● Textauszug
****

Auf den ersten Blick erfreuen einen neue Verlage, wie der Verbrecher Verlag, der mit Nino Haratischwilis „ Juja“ das erste Mal dabei ist, auf den zweiten Blick wiederholt sich die Situation, daß der Hanser Verlag erneut dreimal benannt ist. Verlage können nur zwei Titel einreichen, das sagen die Präliminarien, aber die Jury kann darüberhinaus von sich aus noch weitere Titel aus den Verlagen anfordern. So muß es hier geschehen sein, aber wir wissen nicht, welche Titel der Verlag selbst eingereicht hatte. Wäre ja interessant. Aber da einer der Titel „Madalyn“ von Michael Köhlmeier ist, sind wir sofort dafür. Denn noch immer haben wir der damaligen Jury des Deutschen Buchpreises nicht verziehen, daß Michael Köhlmeiers Roman unserer Generation „Abendland“ im Jahr 2007 nicht den deutschen Buchpreis gewann, wie, daß im ersten Jahr 2005 Arno Geiger mit „Es geht uns gut“ (beide Autoren bei Hanser) den Deutschen Buchpreis errang, während das Wunderwerk von Daniel Kehlmann „Die Vermessung der Welt“ aus dem Rowohlt Verlag leer ausging, eine literarische Ungerechtigkeit bis heute. Aber das zeigt ganz eindrücklich, das Hin und Her und wie auch Rezensenten wie wir moralisch-literarisch argumentieren, denn bei der Literatur gibt es keine formalen Meßgrößen wie Höhe, Gewicht oder Kubik, die eine Auswahl eindeutig machten.

****

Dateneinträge

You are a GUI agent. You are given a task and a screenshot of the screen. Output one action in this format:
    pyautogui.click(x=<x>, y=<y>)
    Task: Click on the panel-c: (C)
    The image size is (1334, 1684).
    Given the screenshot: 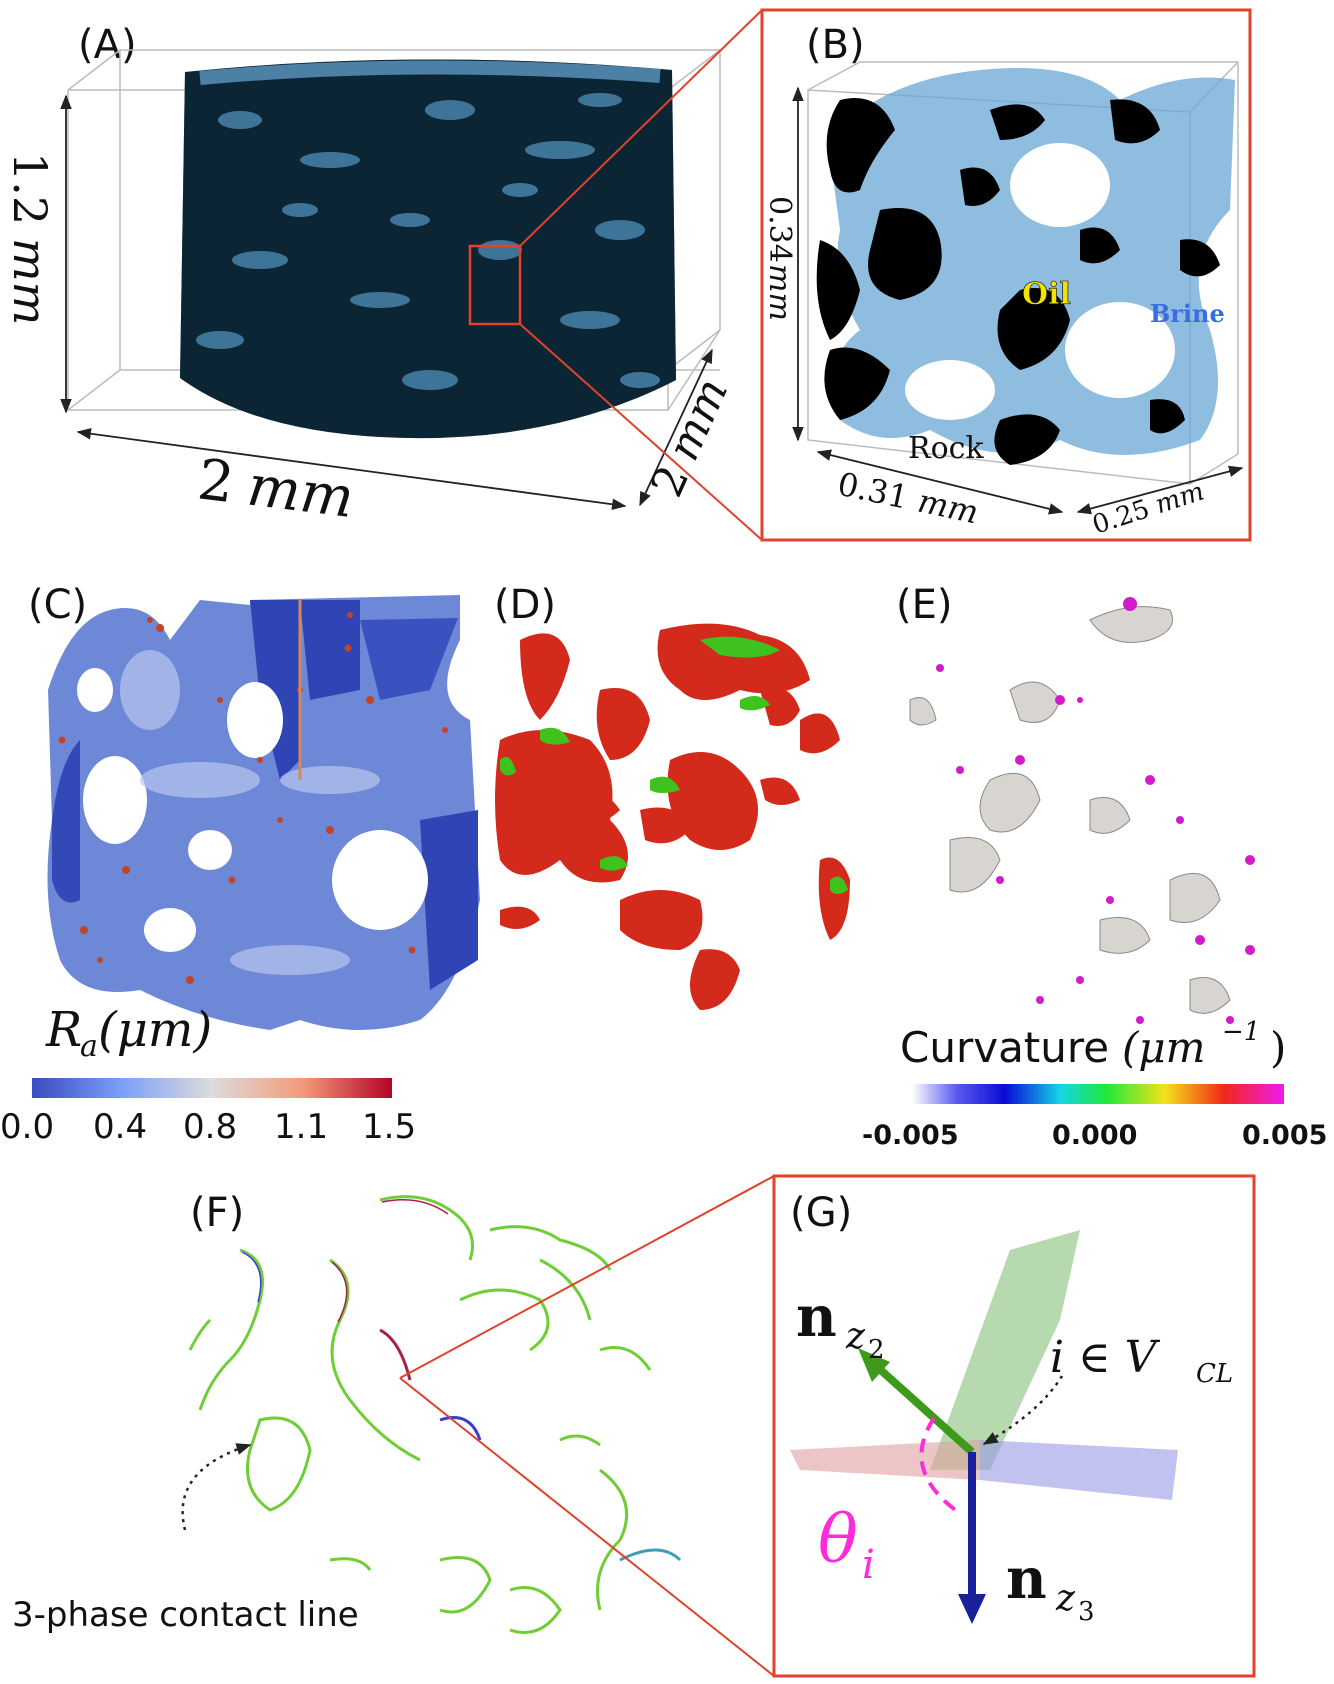 What is the action you would take?
    pyautogui.click(x=240, y=864)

****

● Aufgabe 1
Welche Buchtitel werden im Textauszug über den Deutschen Buchpreis genannt? Nenne alle.
● Aufgabe 2
Wie viele Titel dürfen Verlage laut dem Textauszug über den Deutschen Buchpreis selbst einreichen?

● Lösung 1
„Juja“, „Madalyn“, „Abendland“, „Es geht uns gut“, „Die Vermessung der Welt“

● Lösung 2
Zwei Titel.